DATA FOR PROCESSING →
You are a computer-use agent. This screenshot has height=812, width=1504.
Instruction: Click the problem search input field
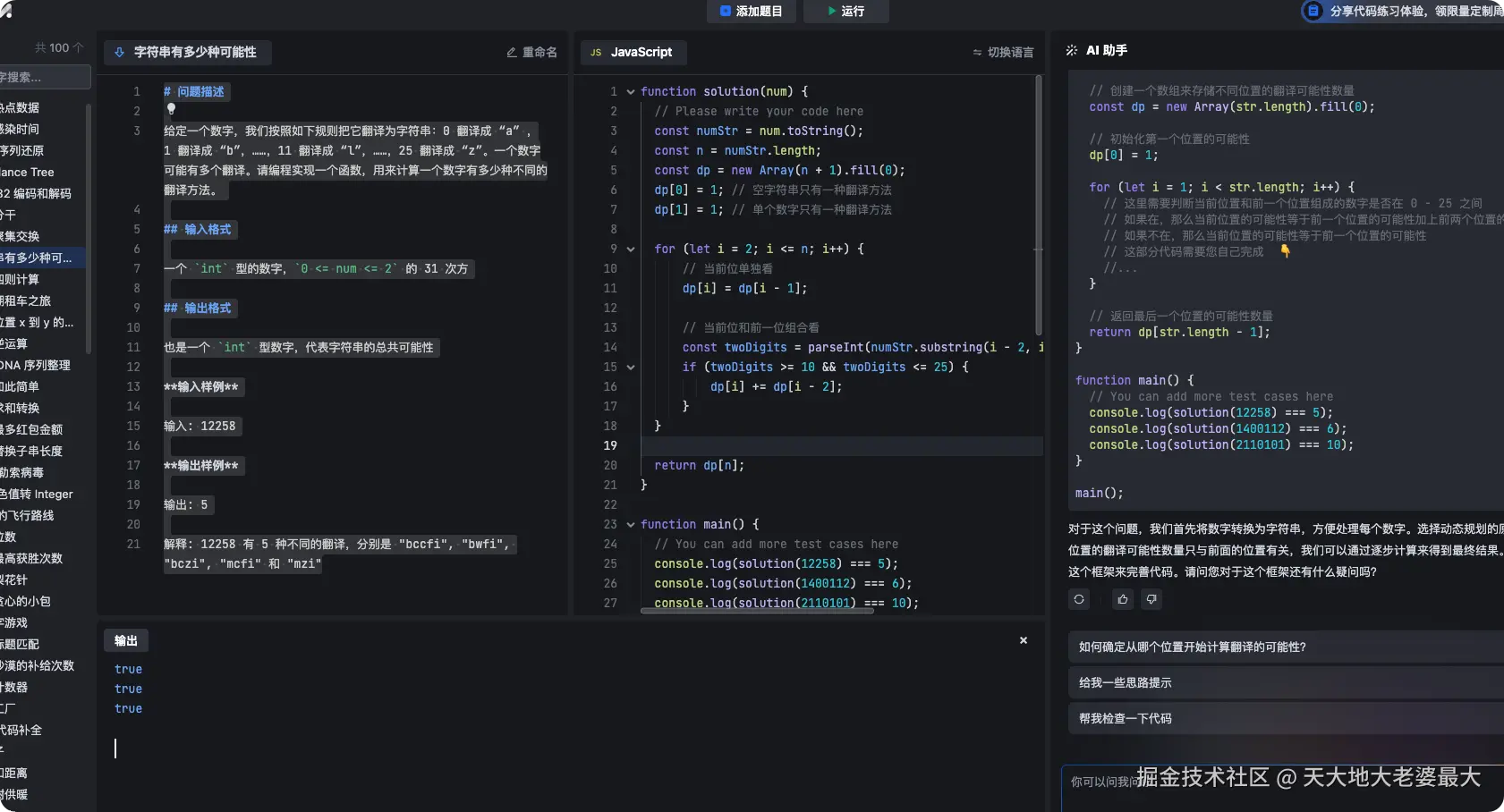pyautogui.click(x=43, y=78)
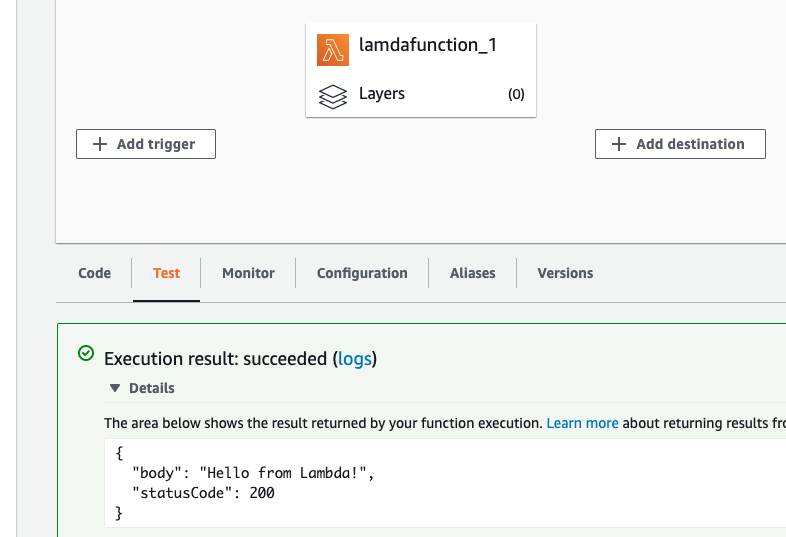786x537 pixels.
Task: Select the Test tab
Action: (166, 273)
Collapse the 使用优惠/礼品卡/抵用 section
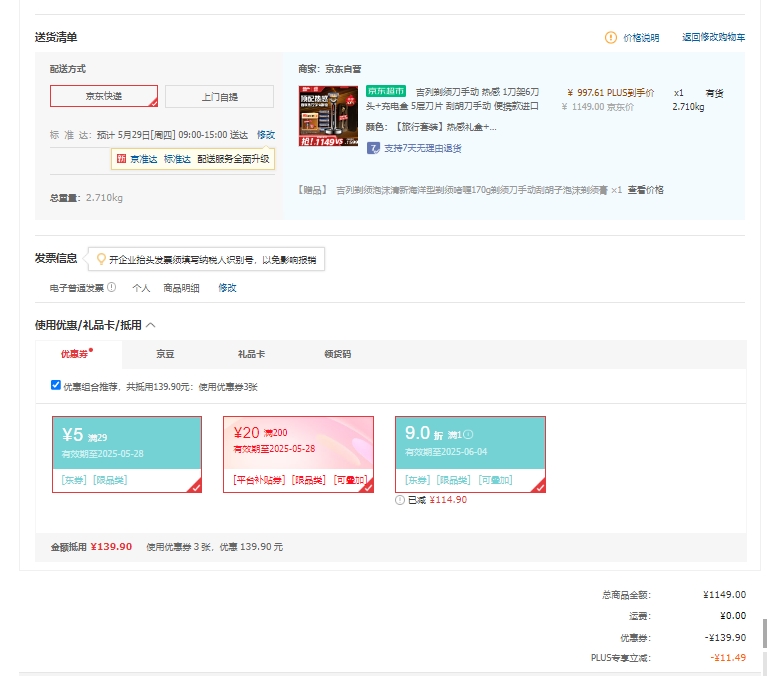 pyautogui.click(x=151, y=325)
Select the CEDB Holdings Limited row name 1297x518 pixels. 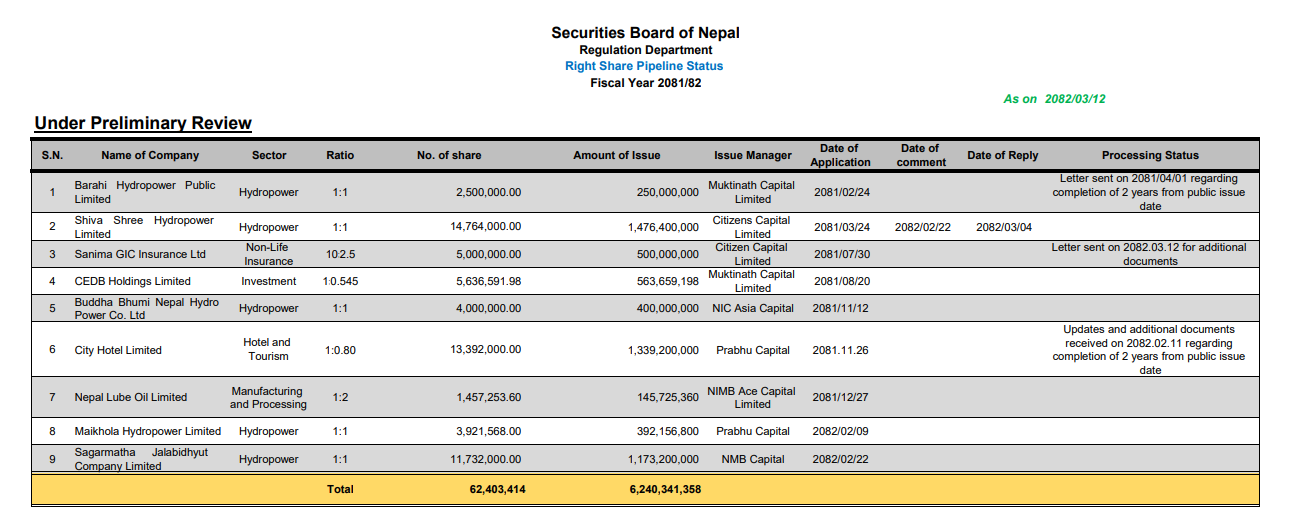click(132, 281)
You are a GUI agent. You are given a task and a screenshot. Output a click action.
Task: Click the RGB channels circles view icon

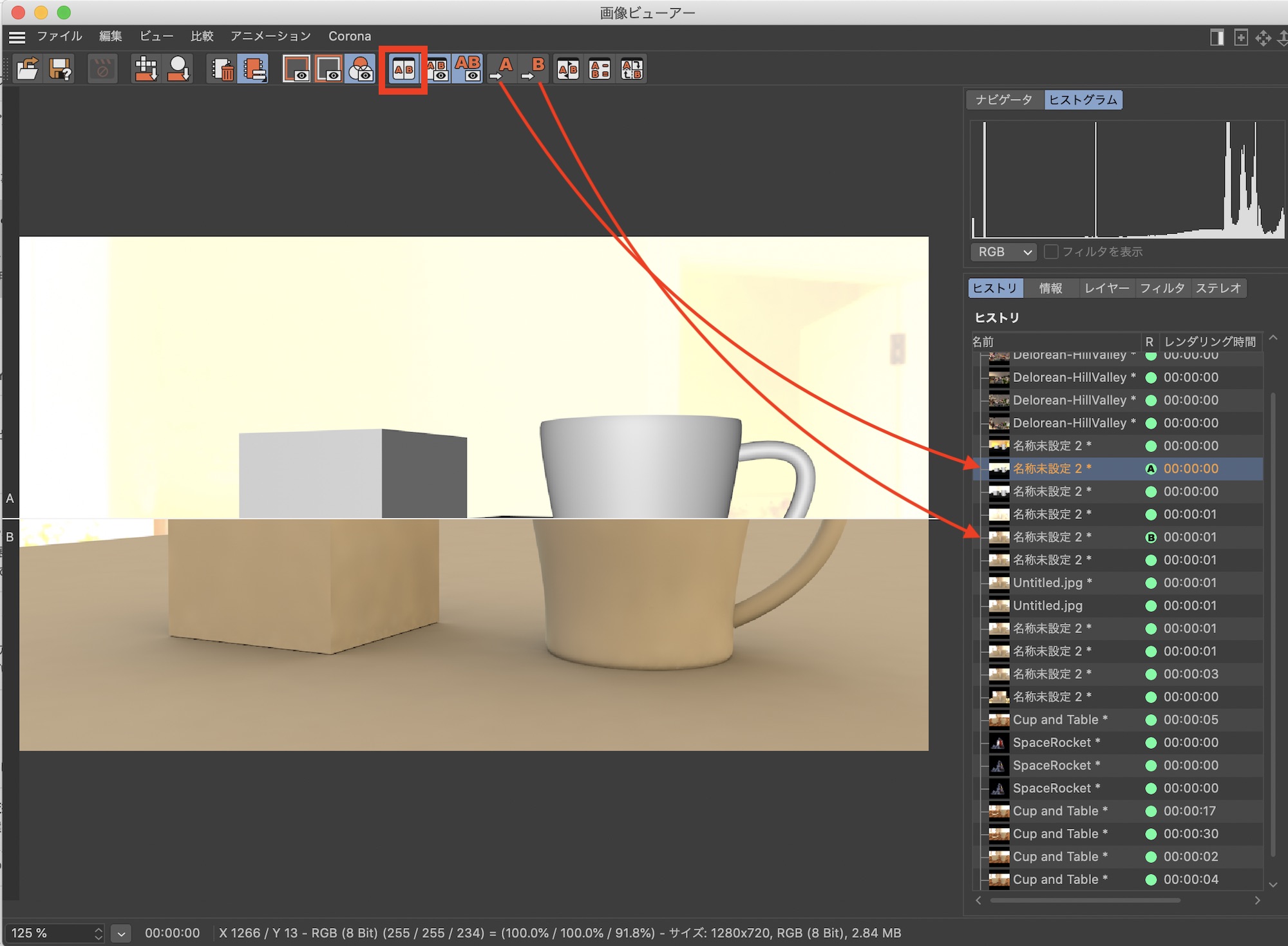pos(360,69)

WHAT THE TASK REQUIRES →
Render the part of the data that opens with the line containing "You are a GUI" and runs through the end of the data as a numbered list, including that first line. Skip blank lines and leave the pictures out.

CORRECT RESPONSE →
1. You are a GUI agent. You are given a task and a screenshot. Output a click action.
2. Task: Click the RGB channels circles view icon
3. pos(360,69)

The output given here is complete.